-- begin Data entries --

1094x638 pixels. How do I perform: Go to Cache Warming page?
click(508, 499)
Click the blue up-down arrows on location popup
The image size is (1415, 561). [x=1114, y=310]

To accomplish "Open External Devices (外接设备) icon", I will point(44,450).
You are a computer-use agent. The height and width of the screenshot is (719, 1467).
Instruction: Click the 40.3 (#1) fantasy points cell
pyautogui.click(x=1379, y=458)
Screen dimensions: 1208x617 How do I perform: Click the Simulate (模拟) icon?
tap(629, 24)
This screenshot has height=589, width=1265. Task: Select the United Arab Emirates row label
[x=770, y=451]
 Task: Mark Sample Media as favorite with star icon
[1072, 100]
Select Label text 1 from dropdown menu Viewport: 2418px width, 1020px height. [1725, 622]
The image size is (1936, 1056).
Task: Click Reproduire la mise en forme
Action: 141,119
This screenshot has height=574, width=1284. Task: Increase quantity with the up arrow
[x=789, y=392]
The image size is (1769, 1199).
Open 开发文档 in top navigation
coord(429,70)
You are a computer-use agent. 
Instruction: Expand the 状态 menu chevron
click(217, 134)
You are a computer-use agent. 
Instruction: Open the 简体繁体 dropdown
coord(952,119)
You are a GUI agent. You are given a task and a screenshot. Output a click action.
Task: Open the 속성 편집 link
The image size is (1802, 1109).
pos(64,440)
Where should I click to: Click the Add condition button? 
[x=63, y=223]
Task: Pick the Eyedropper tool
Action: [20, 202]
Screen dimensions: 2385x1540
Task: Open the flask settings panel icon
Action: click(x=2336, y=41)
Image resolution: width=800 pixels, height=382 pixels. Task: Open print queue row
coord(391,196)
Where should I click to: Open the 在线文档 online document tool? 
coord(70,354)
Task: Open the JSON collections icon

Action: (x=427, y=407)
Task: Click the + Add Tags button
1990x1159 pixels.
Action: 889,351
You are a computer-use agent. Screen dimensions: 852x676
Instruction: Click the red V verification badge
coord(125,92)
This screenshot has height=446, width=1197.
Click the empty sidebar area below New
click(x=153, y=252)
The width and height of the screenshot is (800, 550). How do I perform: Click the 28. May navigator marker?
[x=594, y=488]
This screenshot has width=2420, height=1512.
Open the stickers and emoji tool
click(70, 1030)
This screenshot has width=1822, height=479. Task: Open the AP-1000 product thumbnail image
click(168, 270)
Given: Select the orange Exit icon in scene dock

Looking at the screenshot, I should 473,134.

-- end Data entries --

▶ _Written problem_
Put every line of the items above into a numbered list, leaving out the blank lines.

▶ _Result of the exercise_
1. 1094x638 pixels. How do I perform: Go to Cache Warming page?
2. click(508, 499)
3. Click the blue up-down arrows on location popup
4. The image size is (1415, 561). [x=1114, y=310]
5. To accomplish "Open External Devices (外接设备) icon", I will point(44,450).
6. You are a computer-use agent. The height and width of the screenshot is (719, 1467).
7. Instruction: Click the 40.3 (#1) fantasy points cell
8. pyautogui.click(x=1379, y=458)
9. Screen dimensions: 1208x617 How do I perform: Click the Simulate (模拟) icon?
10. tap(629, 24)
11. This screenshot has height=589, width=1265. Task: Select the United Arab Emirates row label
12. [x=770, y=451]
13.  Task: Mark Sample Media as favorite with star icon
14. [1072, 100]
15. Select Label text 1 from dropdown menu Viewport: 2418px width, 1020px height. [1725, 622]
16. The image size is (1936, 1056).
17. Task: Click Reproduire la mise en forme
18. Action: 141,119
19. This screenshot has height=574, width=1284. Task: Increase quantity with the up arrow
20. [x=789, y=392]
21. The image size is (1769, 1199).
22. Open 开发文档 in top navigation
23. coord(429,70)
24. You are a computer-use agent. 
25. Instruction: Expand the 状态 menu chevron
26. click(217, 134)
27. You are a computer-use agent. 
28. Instruction: Open the 简体繁体 dropdown
29. coord(952,119)
30. You are a GUI agent. You are given a task and a screenshot. Output a click action.
31. Task: Open the 속성 편집 link
32. The image size is (1802, 1109).
33. pos(64,440)
34. Where should I click to: Click the Add condition button? 
35. [x=63, y=223]
36. Task: Pick the Eyedropper tool
37. Action: [20, 202]
38. Screen dimensions: 2385x1540
39. Task: Open the flask settings panel icon
40. Action: click(x=2336, y=41)
41. Image resolution: width=800 pixels, height=382 pixels. Task: Open print queue row
42. coord(391,196)
43. Where should I click to: Open the 在线文档 online document tool? 
44. coord(70,354)
45. Task: Open the JSON collections icon
46. Action: (x=427, y=407)
47. Task: Click the + Add Tags button
48. 1990x1159 pixels.
49. Action: 889,351
50. You are a computer-use agent. Screen dimensions: 852x676
51. Instruction: Click the red V verification badge
52. coord(125,92)
53. This screenshot has height=446, width=1197.
54. Click the empty sidebar area below New
55. click(x=153, y=252)
56. The width and height of the screenshot is (800, 550). How do I perform: Click the 28. May navigator marker?
57. [x=594, y=488]
58. This screenshot has width=2420, height=1512.
59. Open the stickers and emoji tool
60. click(70, 1030)
61. This screenshot has width=1822, height=479. Task: Open the AP-1000 product thumbnail image
62. click(168, 270)
63. Given: Select the orange Exit icon in scene dock
64. Looking at the screenshot, I should 473,134.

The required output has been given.